21 December 2011
Reducing traffic congestion on our roads is a real possibility with new research supported by an ARC Linkage Grant suggesting that mathematics might hold the answer to our traffic woes.
Dr Tim Garoni from the School of Mathematical Sciences at Monash University teamed up with fellow mathematician Associate Professor Jan de Gier from the University of Melbourne in 2008, to develop a new model of traffic flow on road networks.
Although the current traffic signal system used in Melbourne is adaptive to traffic conditions, it may be possible to use it in ways not previously considered,” Dr Garoni said.
“What we’ve been testing is the possibility that improvements could be obtained if we had more vehicle detectors on our roads, or if we used the existing vehicle detectors so that more information could be gathered, to inform signal decisions in a more intelligent way. These studies are relevant not just to private vehicles, but also to public transport such as buses and trams.”
Critically, the model provides a view of the interactive effects from making changes in one part of the road network, and seeing how it affects other parts, and the performance of the overall network.
The project, performed in collaboration with VicRoads, started through the ARC Centre of Excellence for Mathematics and Statistics of Complex Systems (MASCOS). The team was joined by Dr Joyce (Lele) Zhang, MASCOS, in April 2011.
The trio have designed a mathematical model of urban traffic flow, which can be used to study road networks comprising hundreds of intersections. This means that they can quickly and easily test different traffic light systems and analyse their impact on traffic conditions, as well as simulate issues such as accidents and assess how traffic conditions respond to such scenarios.

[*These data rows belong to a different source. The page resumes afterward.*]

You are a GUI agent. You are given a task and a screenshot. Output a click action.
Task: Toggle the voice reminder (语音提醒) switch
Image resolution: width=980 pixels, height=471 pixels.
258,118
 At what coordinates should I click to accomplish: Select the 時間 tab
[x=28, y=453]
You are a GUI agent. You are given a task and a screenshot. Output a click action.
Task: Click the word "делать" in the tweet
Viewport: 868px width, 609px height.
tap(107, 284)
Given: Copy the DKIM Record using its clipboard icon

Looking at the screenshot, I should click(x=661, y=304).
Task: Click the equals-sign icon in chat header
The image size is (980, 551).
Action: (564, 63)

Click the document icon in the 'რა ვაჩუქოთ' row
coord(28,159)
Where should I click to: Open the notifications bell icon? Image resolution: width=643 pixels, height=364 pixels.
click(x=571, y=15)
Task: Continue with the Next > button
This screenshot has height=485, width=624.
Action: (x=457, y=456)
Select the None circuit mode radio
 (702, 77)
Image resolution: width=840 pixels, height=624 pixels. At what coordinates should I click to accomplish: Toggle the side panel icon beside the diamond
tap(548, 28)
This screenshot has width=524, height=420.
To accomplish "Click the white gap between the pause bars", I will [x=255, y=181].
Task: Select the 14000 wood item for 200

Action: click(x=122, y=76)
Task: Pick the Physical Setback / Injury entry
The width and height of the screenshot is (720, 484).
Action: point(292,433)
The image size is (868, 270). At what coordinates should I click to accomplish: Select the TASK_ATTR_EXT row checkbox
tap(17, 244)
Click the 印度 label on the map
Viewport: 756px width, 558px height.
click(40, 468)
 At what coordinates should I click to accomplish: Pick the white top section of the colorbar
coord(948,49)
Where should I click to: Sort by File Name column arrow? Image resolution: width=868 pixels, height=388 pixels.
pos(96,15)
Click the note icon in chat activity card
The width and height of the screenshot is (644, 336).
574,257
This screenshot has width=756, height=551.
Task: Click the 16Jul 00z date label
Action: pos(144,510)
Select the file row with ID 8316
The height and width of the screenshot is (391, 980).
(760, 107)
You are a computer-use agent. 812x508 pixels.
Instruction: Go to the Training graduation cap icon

Dr Garoni and Dr de Gier are specialists in an area of mathematical physics called ‘statistical mechanics’, which applies methods from probability theory to try to understand complex physical systems.
“The main idea behind our approach was to model road networks in the same way that physicists model other large complex systems. It may not seem obvious, but traffic flow in networks has a lot of similarities to other more fundamental physics systems,” Dr Garoni said.
“In a mathematical sense, there is quite a lot of similarity between the phase transition that turns water into ice and the phase transition that occurs when a road network changes from being freely flowing to being gridlocked.”
Working with traffic has been an opportunity for Dr Garoni and Dr de Gier to apply their work to a real-world problem.
“Urban traffic congestion is a major social, economic and environmental problem. Many would think the most obvious way to think of increasing the capacity of road networks is to build new roads,” Dr Garoni said.
“However, if we can design novel algorithms for running traffic signals more efficiently, then we can basically reduce traffic congestion for free, because it doesn’t involve building new infrastructure.”